### Written instruction
Gather every line of the material below that contains the word "Mark" and copy each one out in full. Case counts.

——

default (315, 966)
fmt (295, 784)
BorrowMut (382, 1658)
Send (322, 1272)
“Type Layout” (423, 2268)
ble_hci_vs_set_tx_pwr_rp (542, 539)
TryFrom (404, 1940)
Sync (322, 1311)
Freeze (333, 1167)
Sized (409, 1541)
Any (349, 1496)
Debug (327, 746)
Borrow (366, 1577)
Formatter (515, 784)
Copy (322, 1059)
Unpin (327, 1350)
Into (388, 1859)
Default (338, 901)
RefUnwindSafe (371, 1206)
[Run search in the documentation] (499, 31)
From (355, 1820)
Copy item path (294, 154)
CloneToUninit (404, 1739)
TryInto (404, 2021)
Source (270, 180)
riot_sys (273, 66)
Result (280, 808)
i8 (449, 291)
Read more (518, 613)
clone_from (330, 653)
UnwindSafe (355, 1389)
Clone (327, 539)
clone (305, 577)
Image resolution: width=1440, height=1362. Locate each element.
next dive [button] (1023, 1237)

——

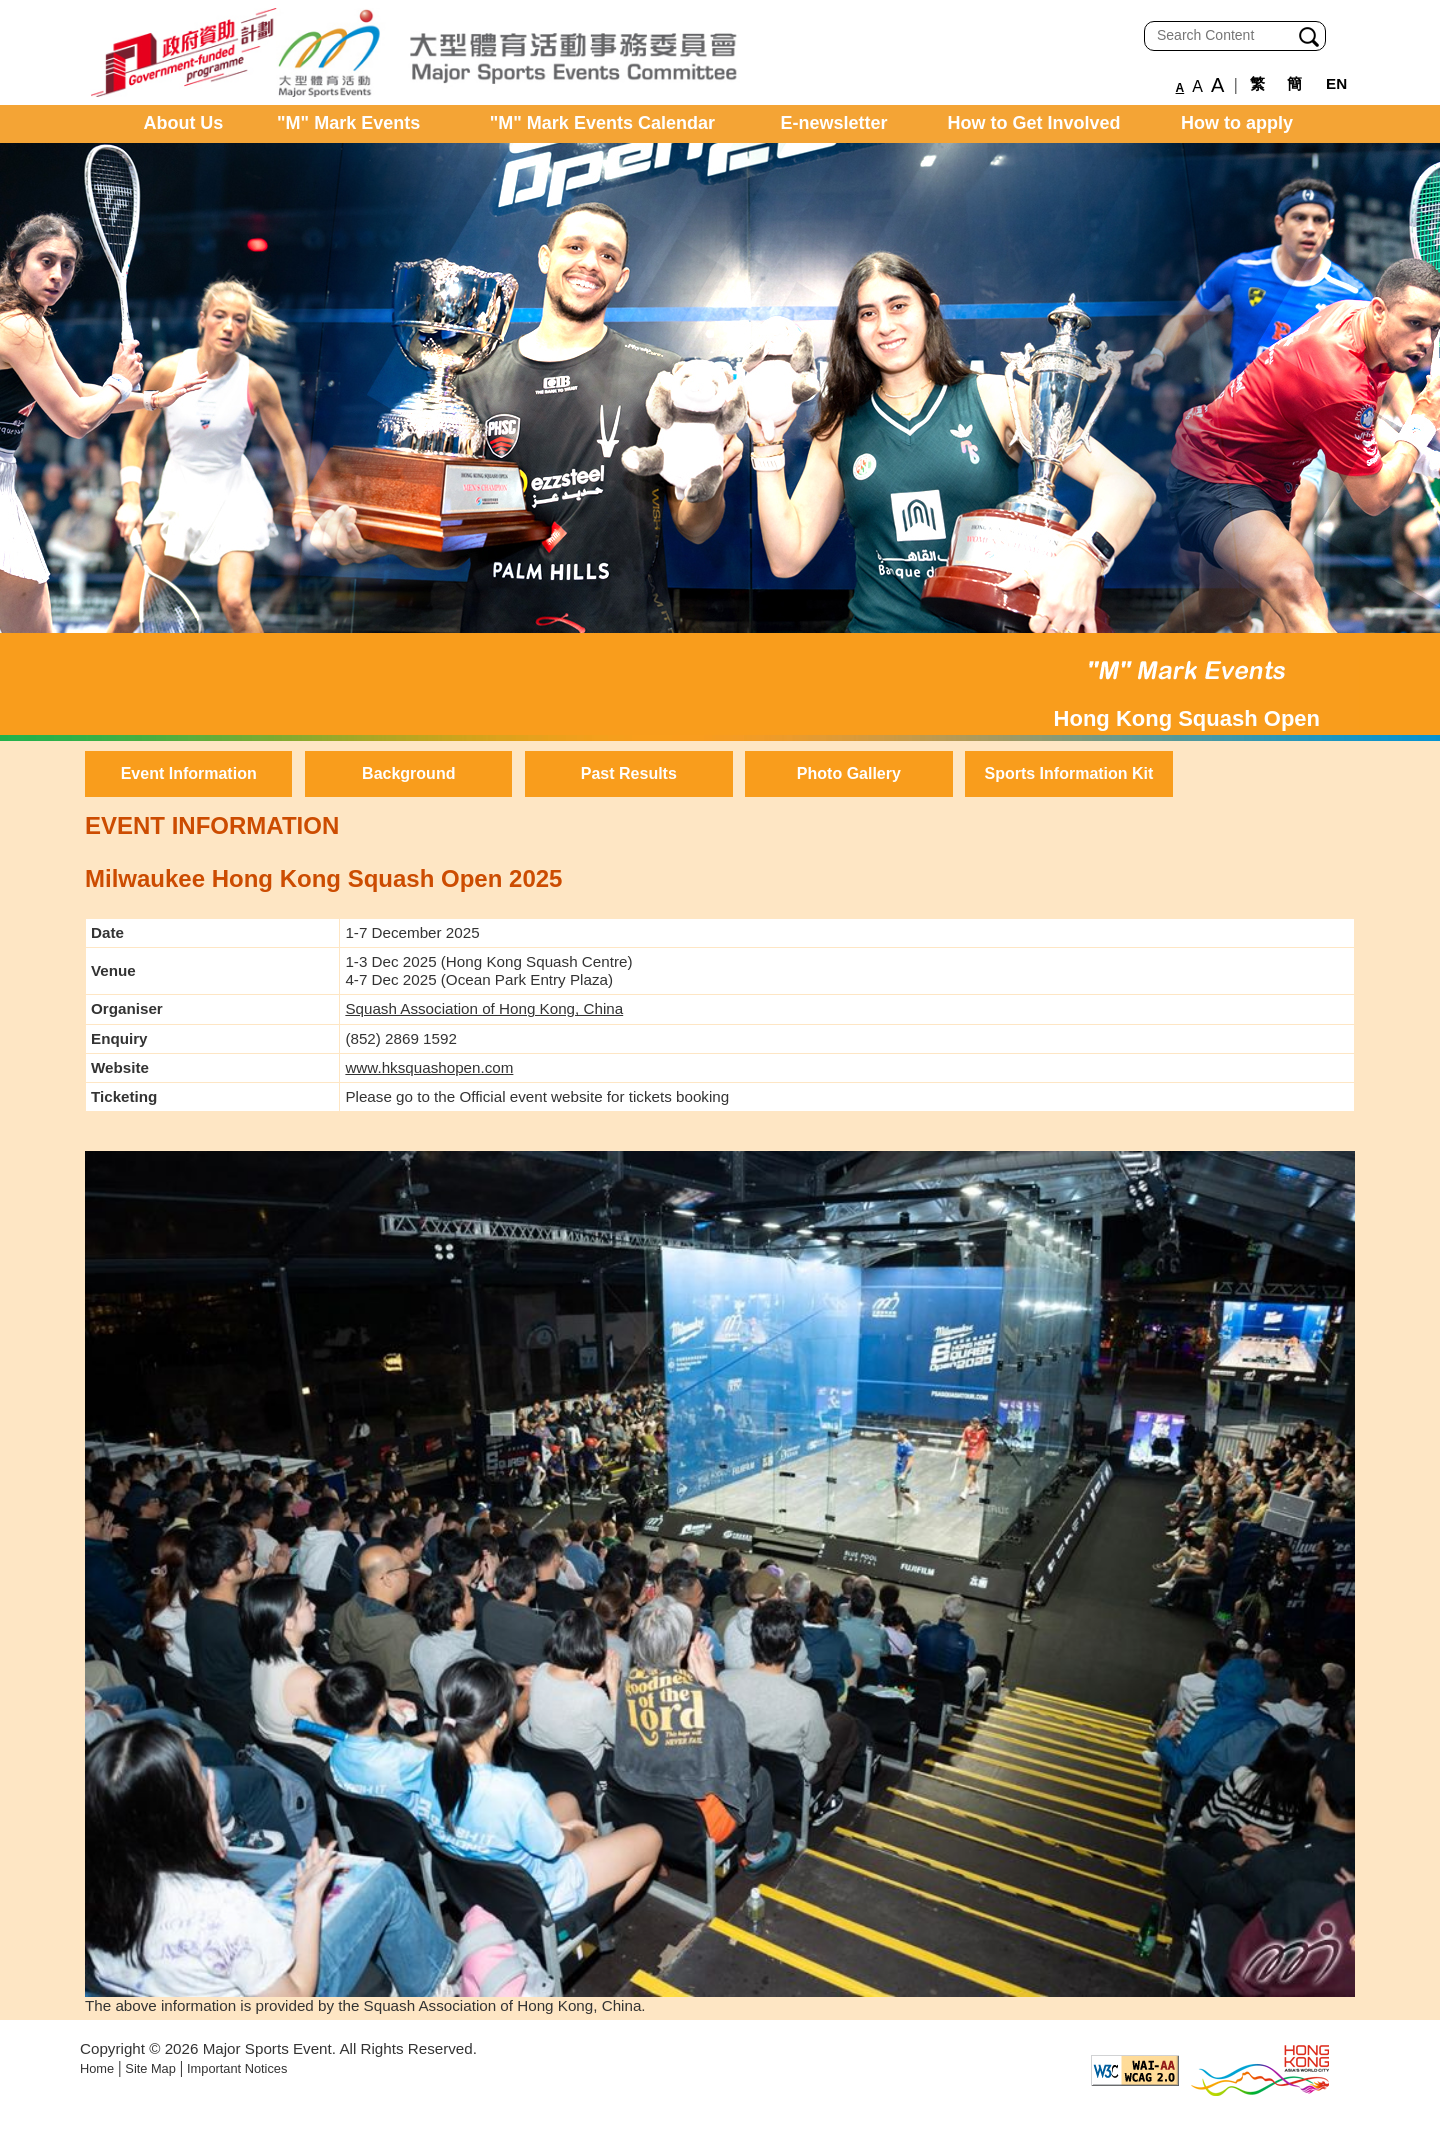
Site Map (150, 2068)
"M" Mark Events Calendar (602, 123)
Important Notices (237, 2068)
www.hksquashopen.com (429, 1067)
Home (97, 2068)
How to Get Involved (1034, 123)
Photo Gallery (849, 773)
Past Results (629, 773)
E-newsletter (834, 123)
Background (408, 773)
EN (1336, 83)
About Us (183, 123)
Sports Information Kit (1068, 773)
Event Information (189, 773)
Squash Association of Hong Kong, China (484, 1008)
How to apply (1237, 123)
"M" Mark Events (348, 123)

——

### Result of this task
"M" Mark Events Calendar (602, 123)
"M" Mark Events (348, 123)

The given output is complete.